**DIRECTIONS:**
Lay out the lines of the records as a JSON list of strings, one string per line and no blank lines, starting at the line containing "Task: Click the Optimism" and ending at the line containing "(x=417, y=122)", both included. Leave the pictures out of your answer.

**RECORDED DATA:**
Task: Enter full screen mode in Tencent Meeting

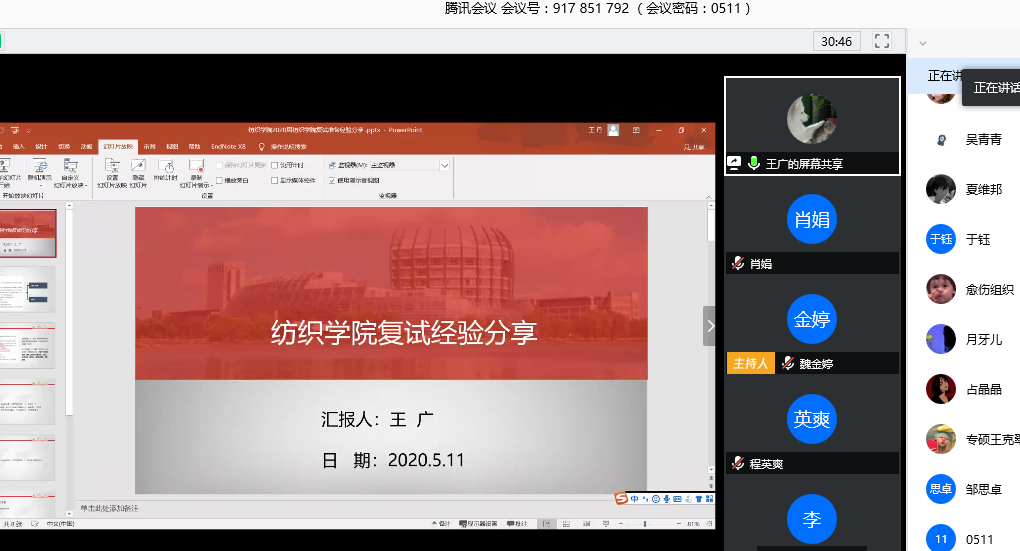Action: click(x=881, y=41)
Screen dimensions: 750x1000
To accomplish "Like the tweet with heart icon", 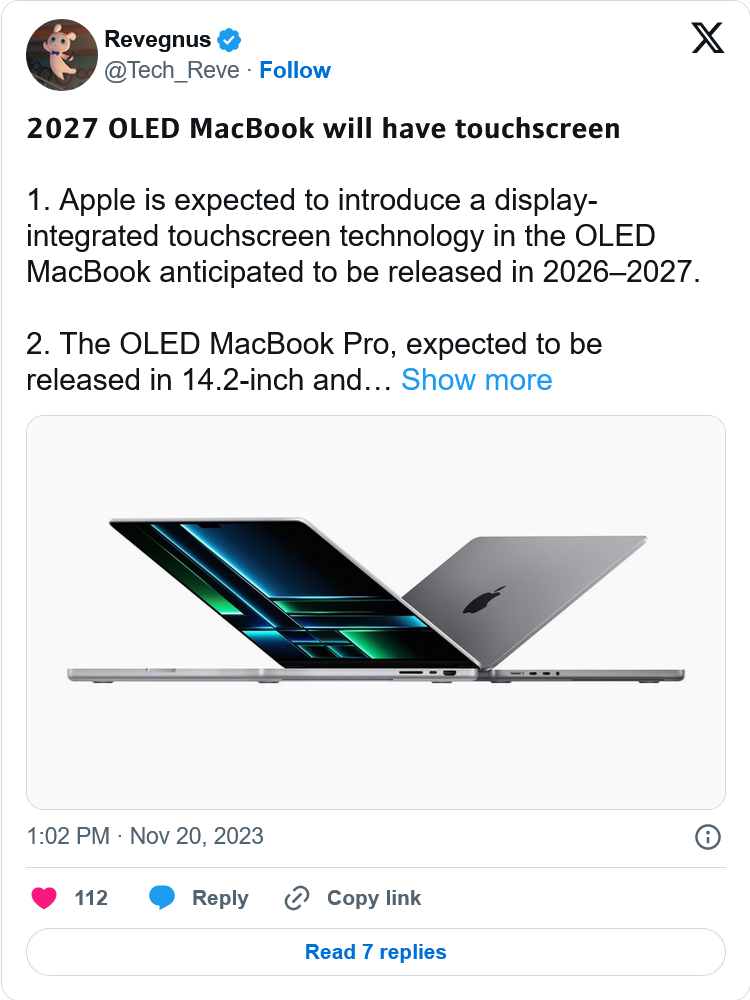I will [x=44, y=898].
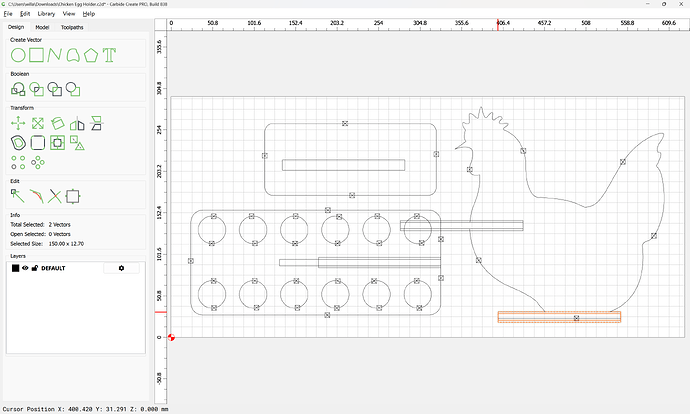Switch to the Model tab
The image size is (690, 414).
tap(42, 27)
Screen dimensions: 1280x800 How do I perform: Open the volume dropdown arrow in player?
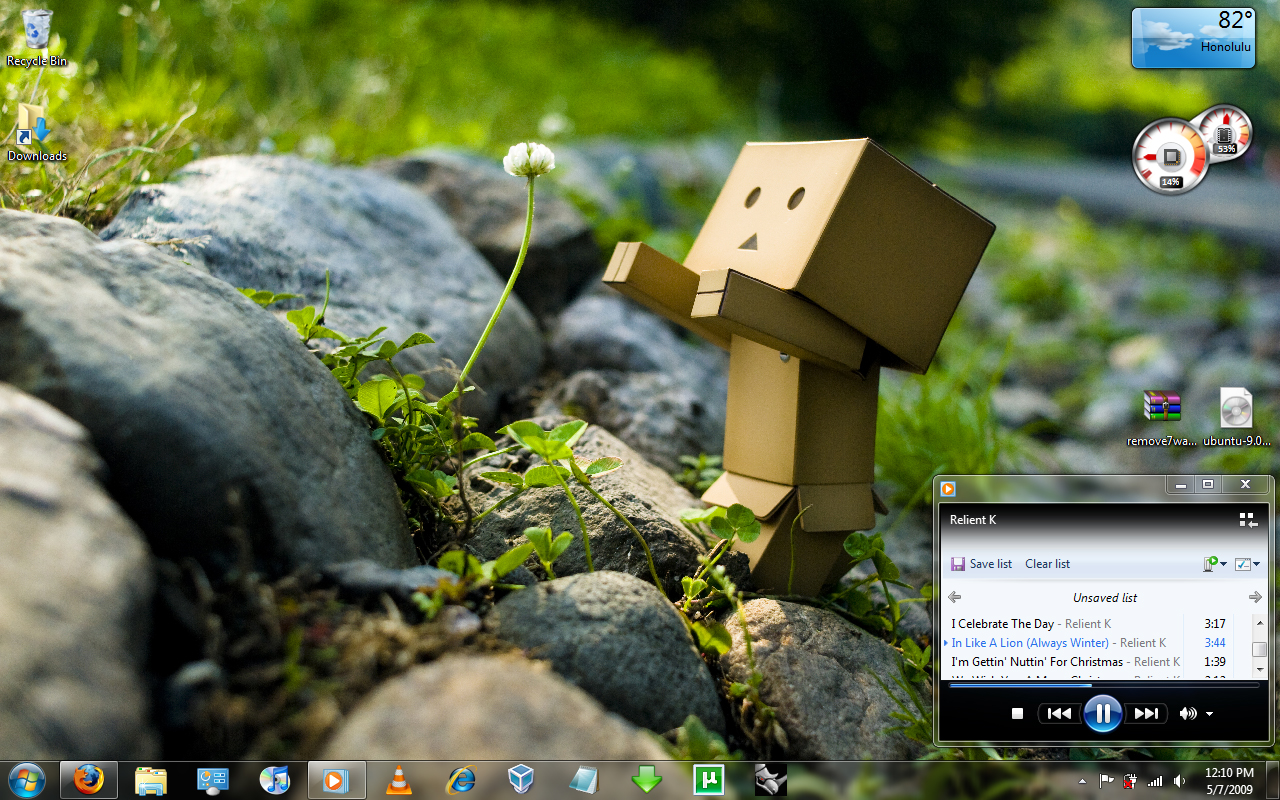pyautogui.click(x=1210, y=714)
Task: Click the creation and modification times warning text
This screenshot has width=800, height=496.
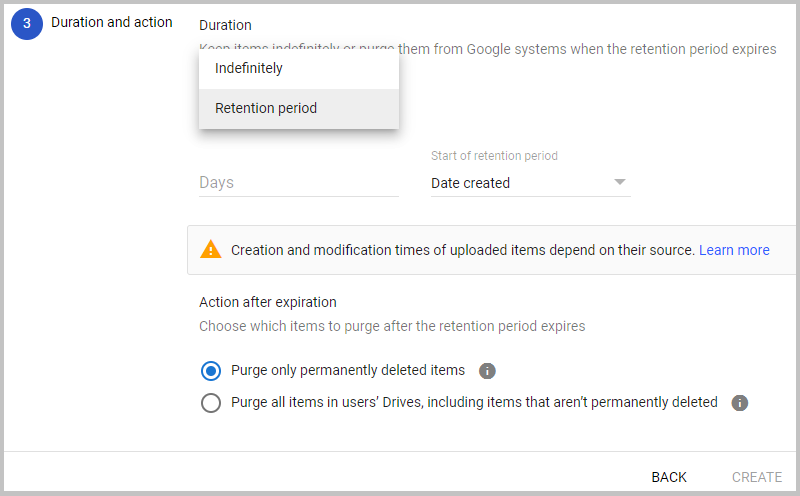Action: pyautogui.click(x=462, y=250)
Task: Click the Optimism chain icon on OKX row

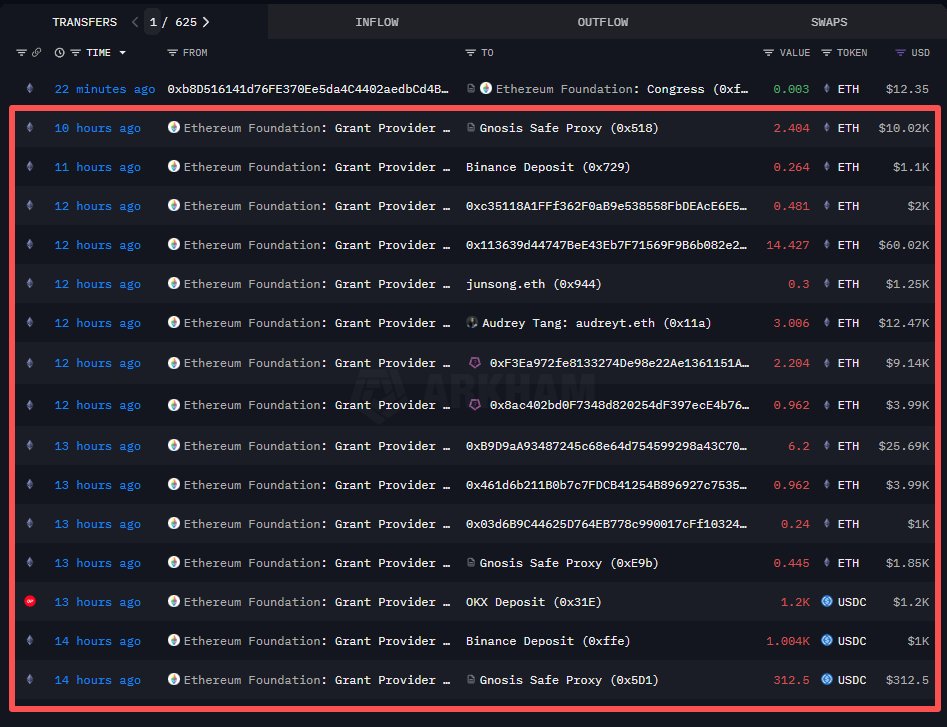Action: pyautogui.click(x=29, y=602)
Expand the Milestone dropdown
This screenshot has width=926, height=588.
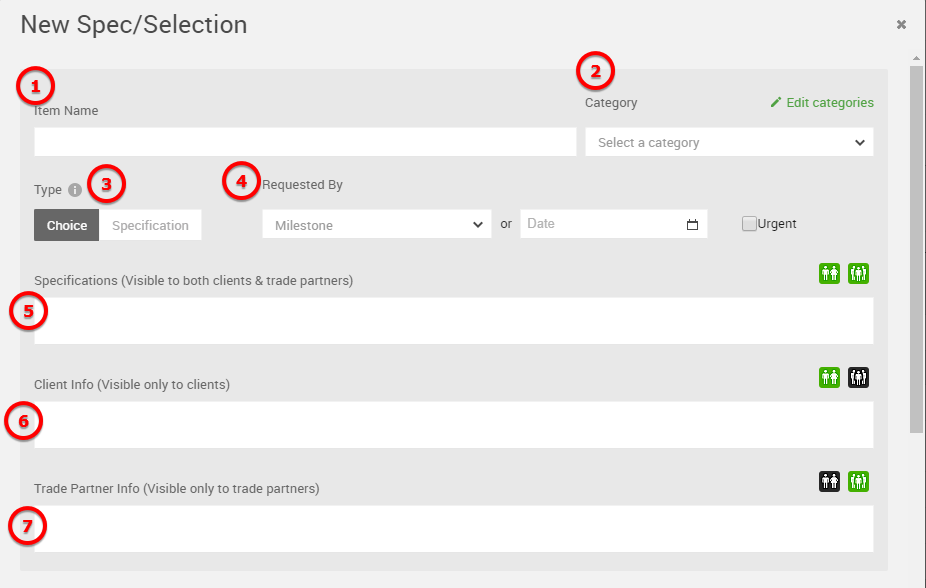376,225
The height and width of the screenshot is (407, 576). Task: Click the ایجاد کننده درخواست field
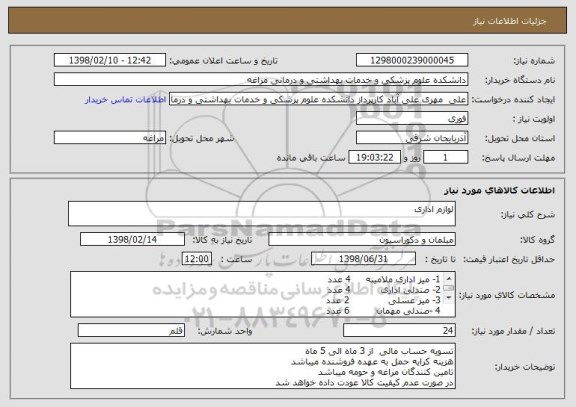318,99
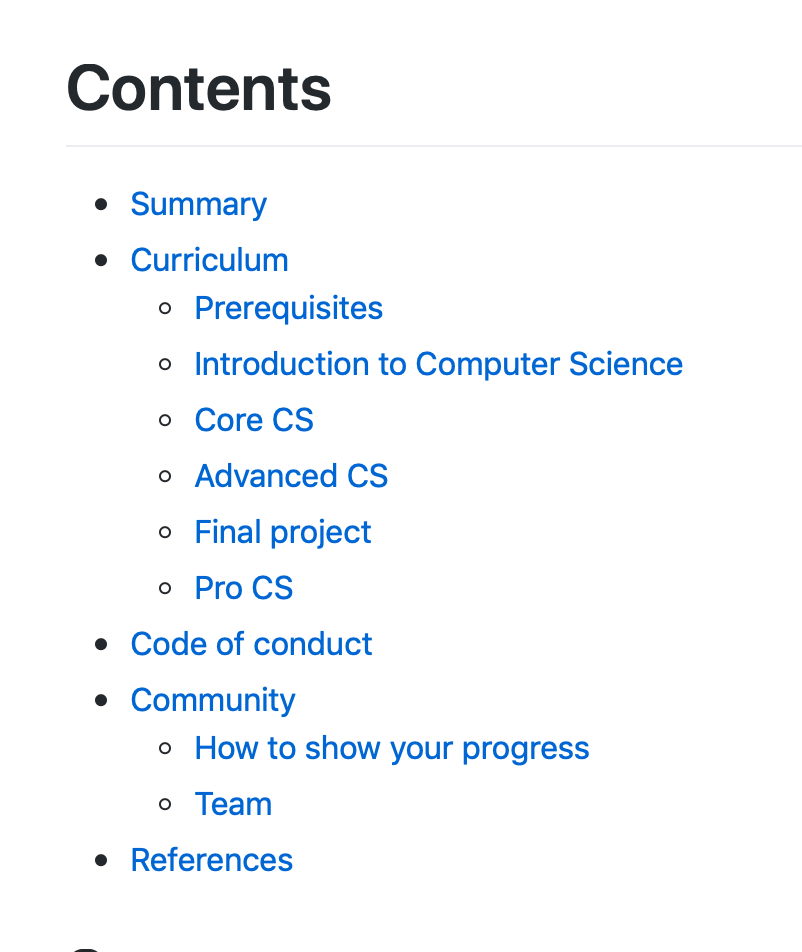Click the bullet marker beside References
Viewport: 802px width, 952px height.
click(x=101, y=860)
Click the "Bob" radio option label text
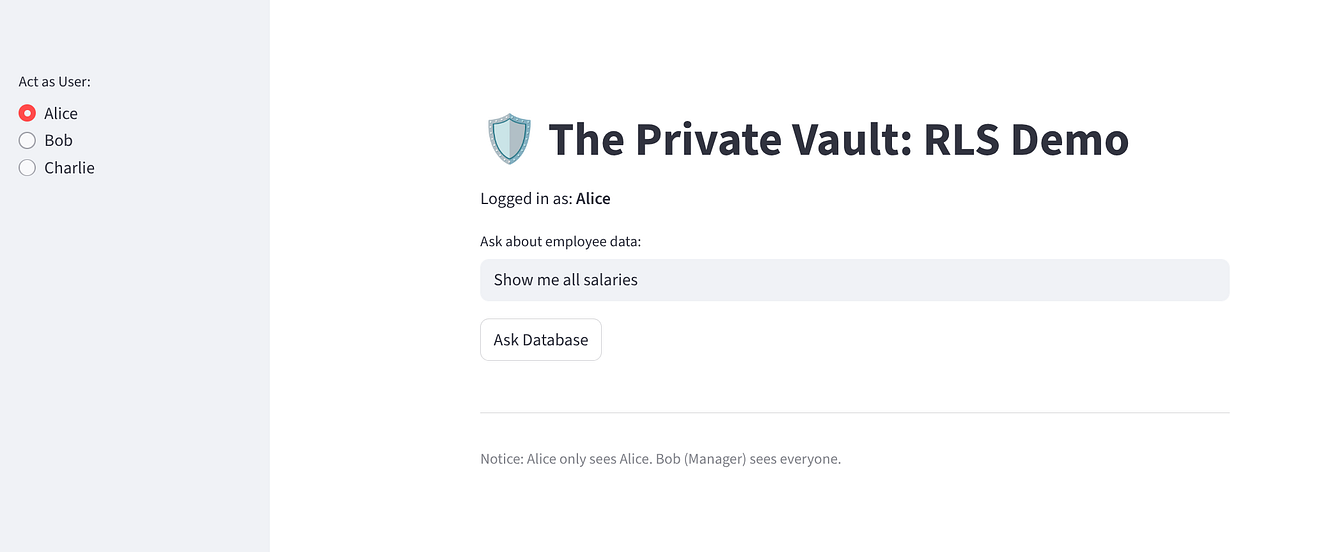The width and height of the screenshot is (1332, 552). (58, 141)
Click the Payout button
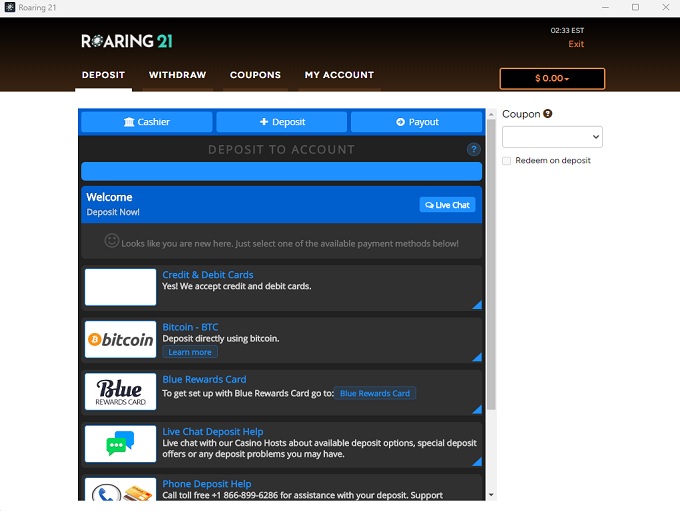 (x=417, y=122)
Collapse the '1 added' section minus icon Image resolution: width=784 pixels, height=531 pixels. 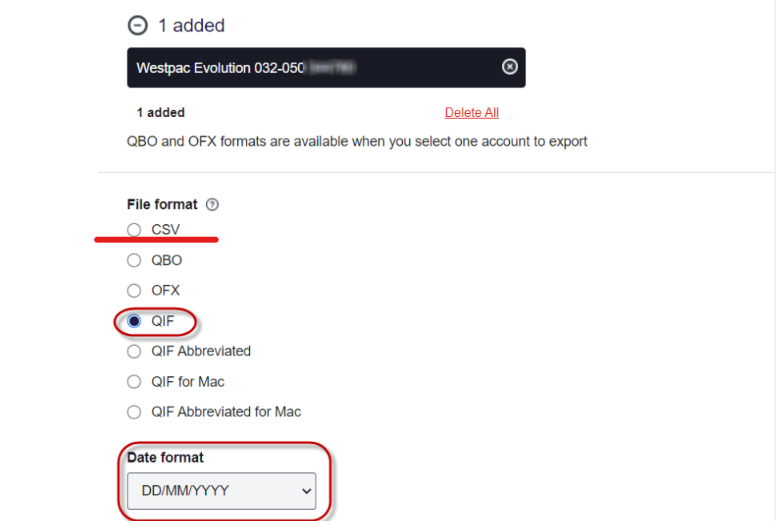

**FINAL RESULT:**
[
  "Task: Click the Optimism chain icon on OKX row",
  "Action: pyautogui.click(x=29, y=602)",
  "Expand the Milestone dropdown",
  "This screenshot has width=926, height=588.",
  "376,225",
  "The height and width of the screenshot is (407, 576). Task: Click the ایجاد کننده درخواست field",
  "318,99",
  "Click the bullet marker beside References",
  "Viewport: 802px width, 952px height.",
  "click(x=101, y=860)",
  "Click the \"Bob\" radio option label text",
  "The width and height of the screenshot is (1332, 552). (58, 141)",
  "Click the Payout button",
  " (x=417, y=122)"
]